Damn It, Owen: Sidbhatra
I’ve been friends with Owen K.C. Stephens for a long time. We’ve worked together under the auspices of four or five different companies. We’ve been colleagues, collaborators, boss and employee (going either way), advisors (again going either way), and just plain old creative co-conspirators.
These days, Owen is super active online, often tossing out simple prompts and ideas that he doesn’t have time to work on (yet) but that he’d like to see find a place to thrive in the world. I always find these entertaining, and sometimes they click so solidly in my brain that I’m moved to write or sketch out a piece of work just to keep my brain from exploding with the possibilities. I call these “Damn It, Owen!” moments. Yesterday, though, that happened on a bigger scale than ever previously.
It actually started a few weeks ago when, during an online hangout session, Owen brought up the idea of a children’s picture book about a young sphinx on a quest to find her first riddle. I think he was hoping I’d pick up the prompt and run with it . . . and I was tempted to. Unfortunately, my brain (and my work schedule) was too full for me to do more than say something like, “That’s a great idea.” Of course, the idea stuck with me and started percolating in my brain, but I was nowhere on the track to actually doing anything about it. Then yesterday Owen posted this on his Facebook feed:
“I am Sidbhatra, the Oracle of Ankhara.
For any who can answer my riddle, I shall foretell the future.
But… I haven’t found my first riddle yet.
And so I travel the world, with some unusual friends, seeking mysteries worthy of the Oracle of Ankhara.”
That did it. The ideas would no longer stay just in my head. I had to put something down on paper. Or, actually, on digital media.

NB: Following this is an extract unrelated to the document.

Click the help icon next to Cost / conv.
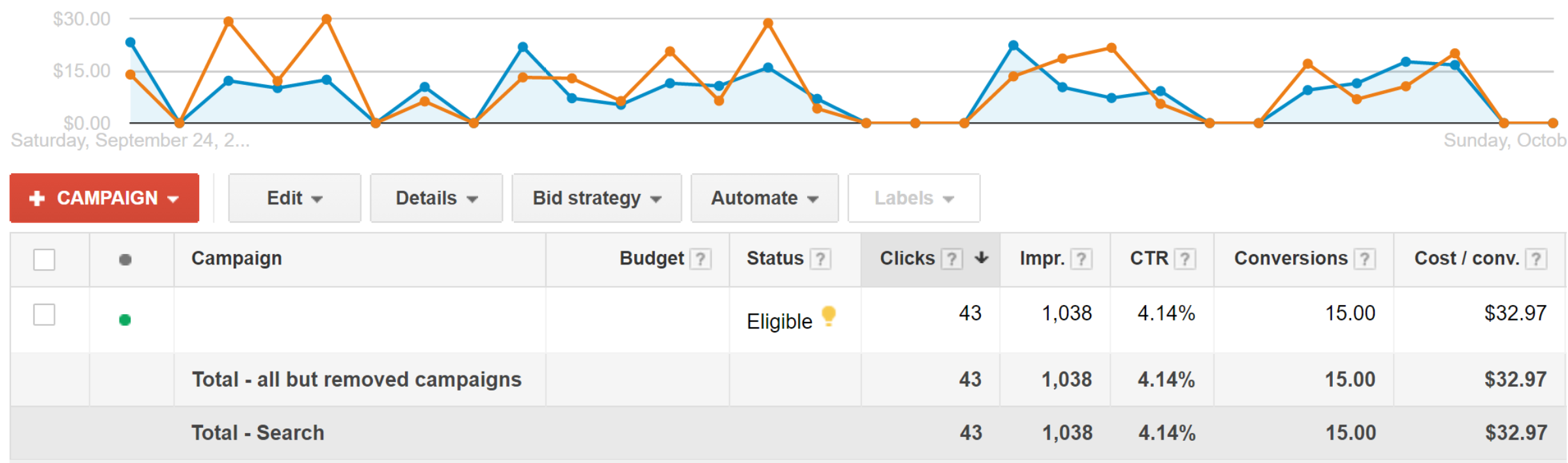Image resolution: width=1568 pixels, height=463 pixels. [1536, 259]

So I pulled out my iPad and sketched out the version of this little sphinx (who now had a name) that had been germinating there.
Generally, once I get a “Damn It, Owen!” drawing done, my brain simmers down and I can get back to whatever project I have on my plate. But in this case, one drawing wasn’t enough. My brain insisted that I do more.
At first, I was afraid it was going to insist that I plot out a whole children’s book, but my brain threw me a curve. Instead, it gave me a comic strip (which is also strange, because these days my brain usually gives me single-panel gags) and demanded that I make it real. Which I did.
Will there be more adventures for Sidbhatra and her unusual friends? That really depends a lot on Owen. I mean, it IS his idea. But given how much my brain seems to like it . . . I’d bet we see more of this plucky little sphinx somewhere down the line.